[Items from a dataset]
* * * * * * *

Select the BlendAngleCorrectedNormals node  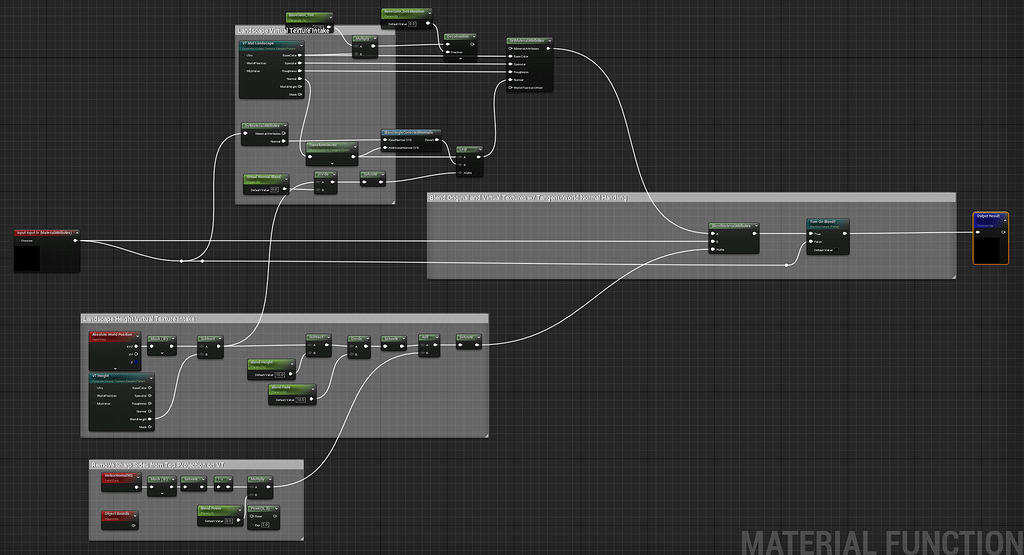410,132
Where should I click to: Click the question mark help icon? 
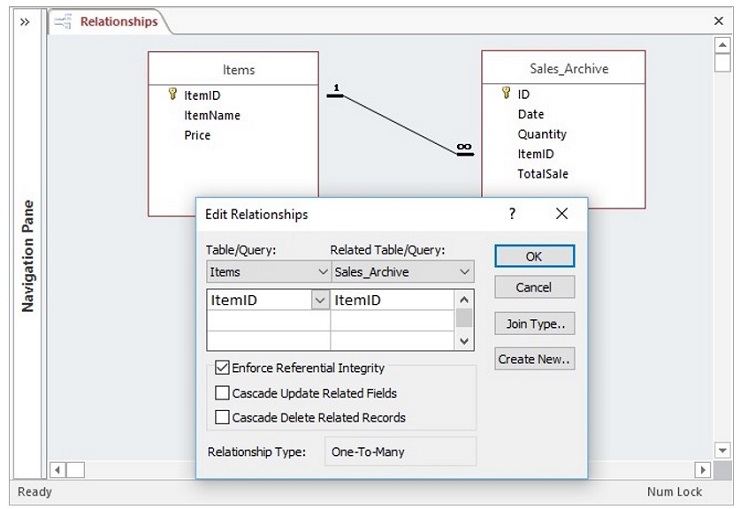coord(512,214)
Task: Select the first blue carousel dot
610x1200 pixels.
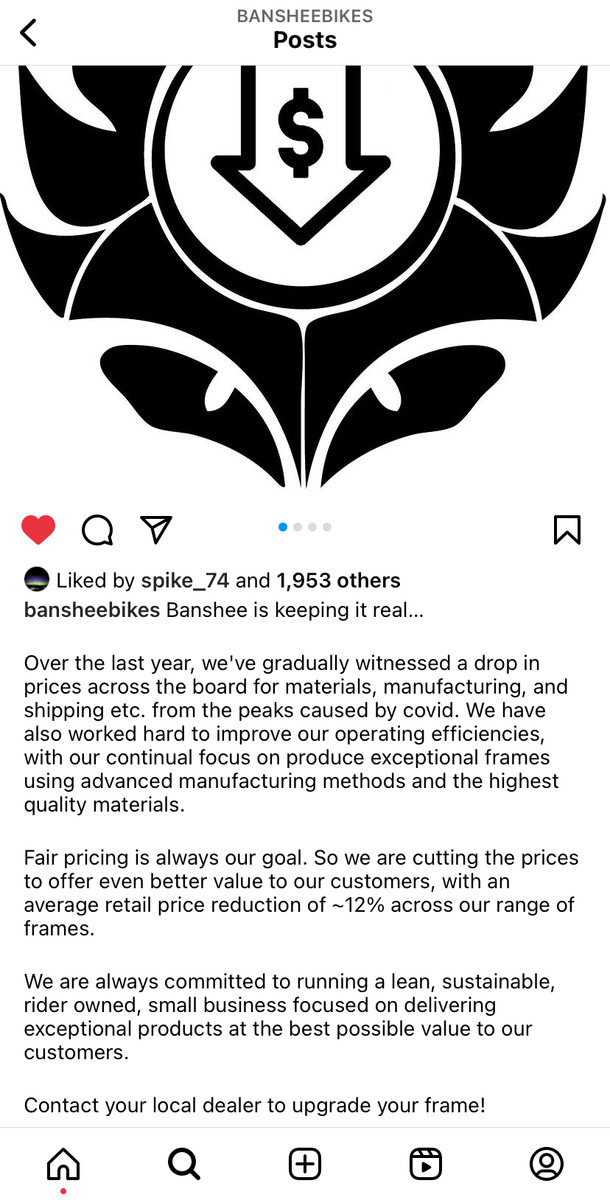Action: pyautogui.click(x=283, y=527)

* * * * * * *

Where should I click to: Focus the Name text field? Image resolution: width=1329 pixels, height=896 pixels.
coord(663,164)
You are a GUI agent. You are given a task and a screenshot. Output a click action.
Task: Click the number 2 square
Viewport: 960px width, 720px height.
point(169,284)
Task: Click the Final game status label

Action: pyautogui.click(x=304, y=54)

* * * * * * *

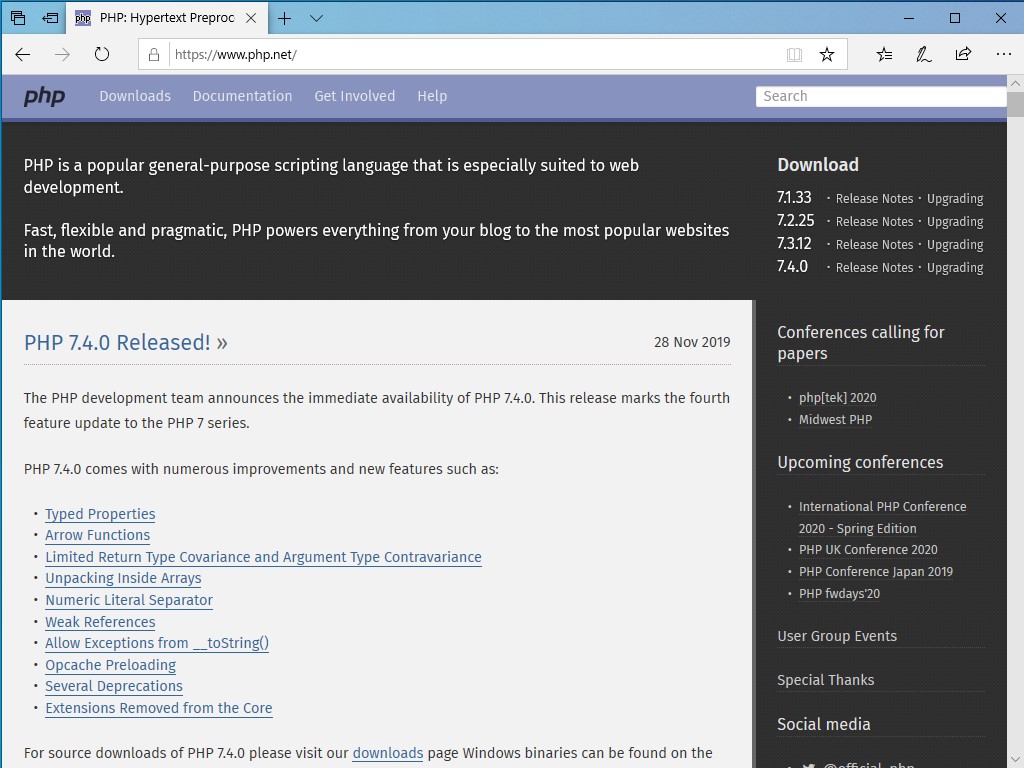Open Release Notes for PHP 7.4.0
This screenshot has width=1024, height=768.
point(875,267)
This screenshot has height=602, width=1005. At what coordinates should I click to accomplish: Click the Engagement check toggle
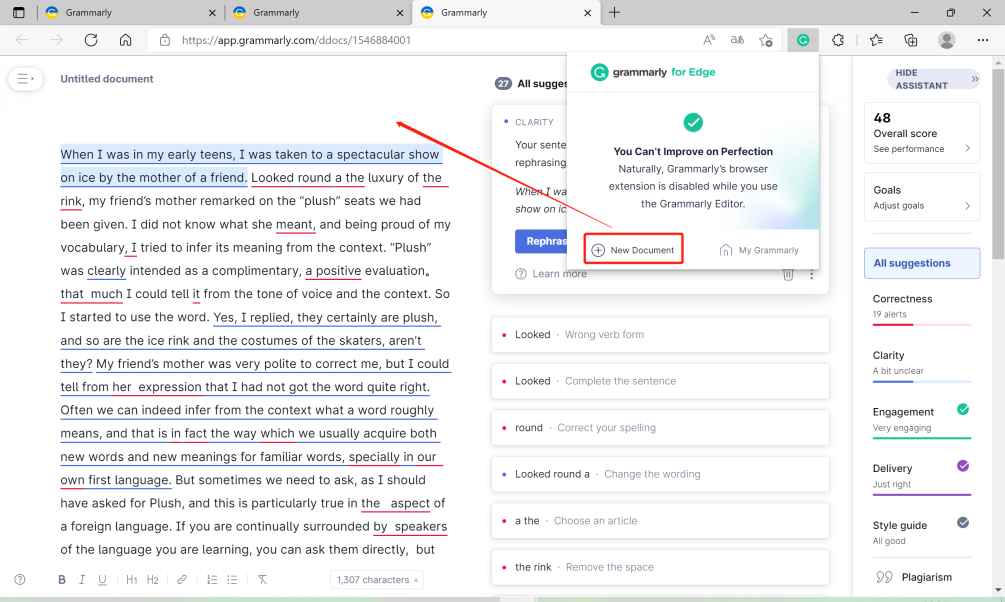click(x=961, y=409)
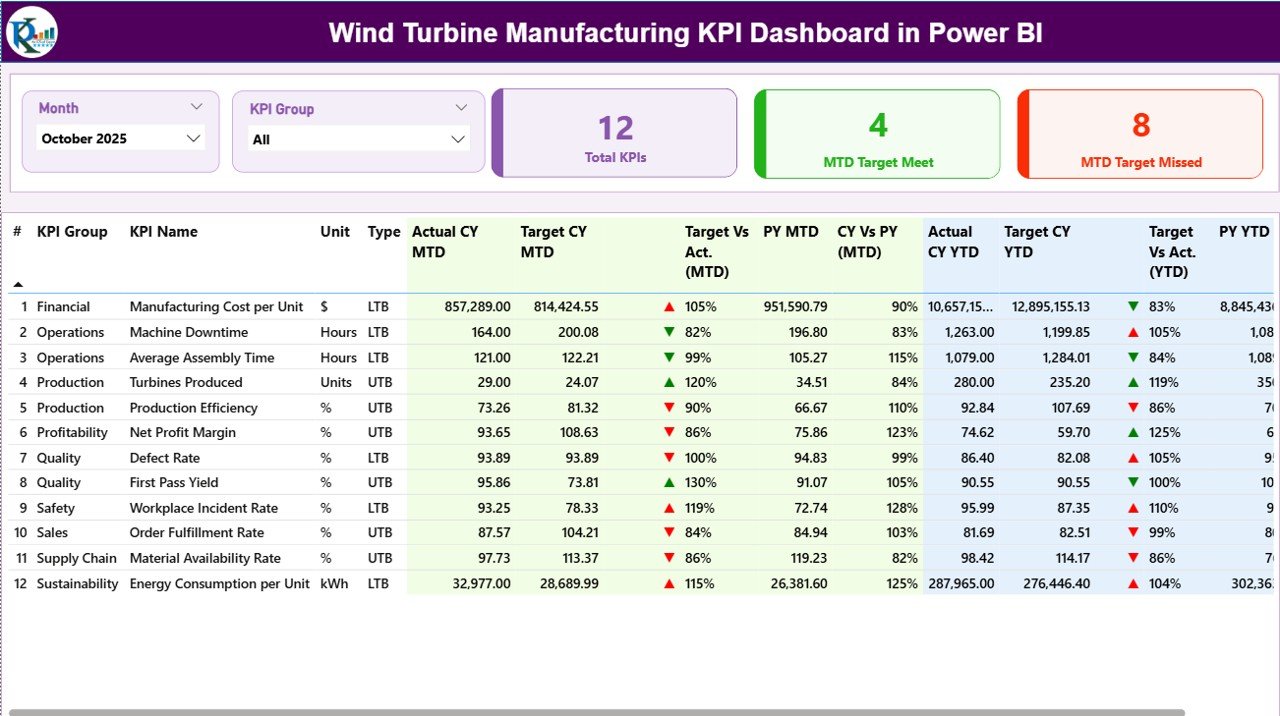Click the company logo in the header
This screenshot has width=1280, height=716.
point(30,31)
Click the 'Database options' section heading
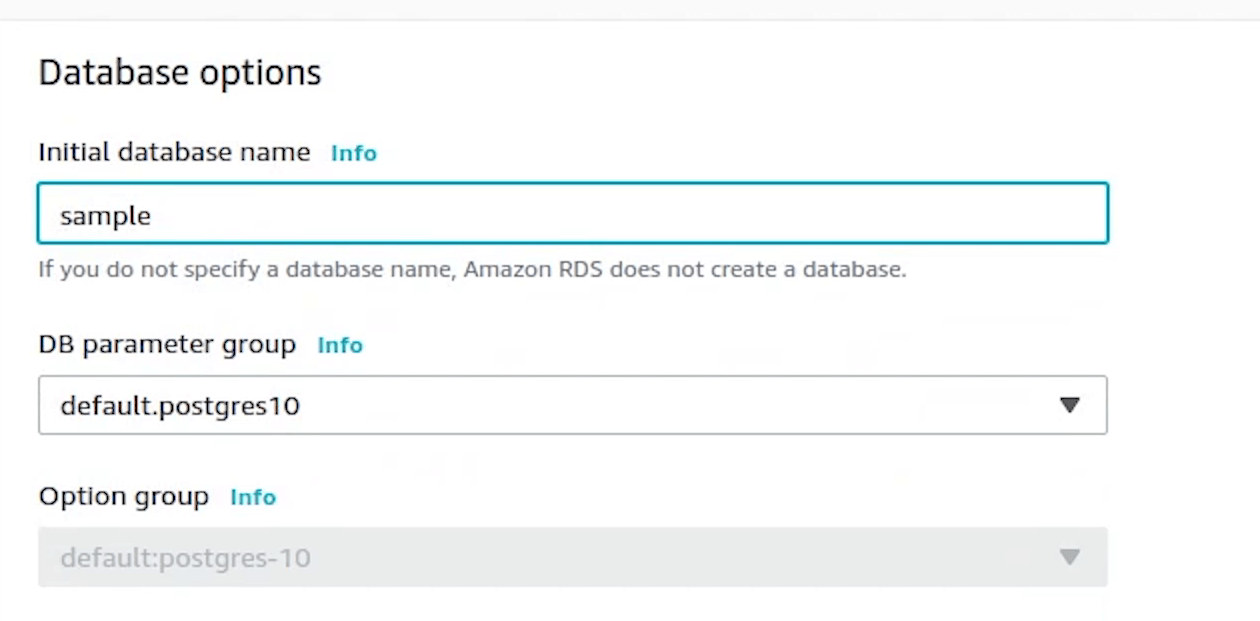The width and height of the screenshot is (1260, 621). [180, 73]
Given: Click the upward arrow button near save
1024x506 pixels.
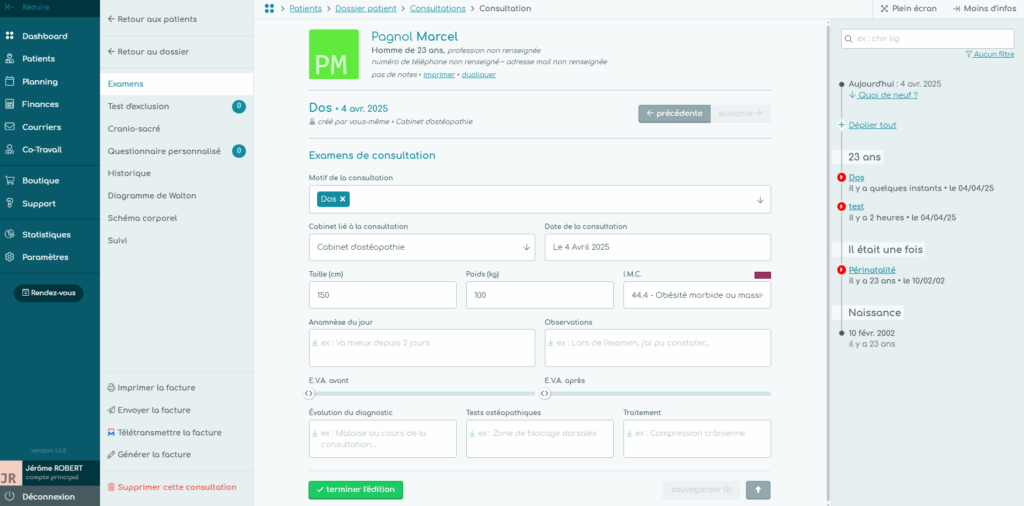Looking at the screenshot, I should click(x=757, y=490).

* * * * * * *

TASK STATEMENT: Copy the stretch of the records above that runs from the line with "Where should I click to: Focus" through the line with "Task: Click the number 2 square". Both end lines belong in the copy, and nothing else does.

FINISHED TASK:
Where should I click to: Focus the Name text field? Image resolution: width=1329 pixels, height=896 pixels.
coord(663,164)
You are a GUI agent. You are given a task and a screenshot. Output a click action.
Task: Click the number 2 square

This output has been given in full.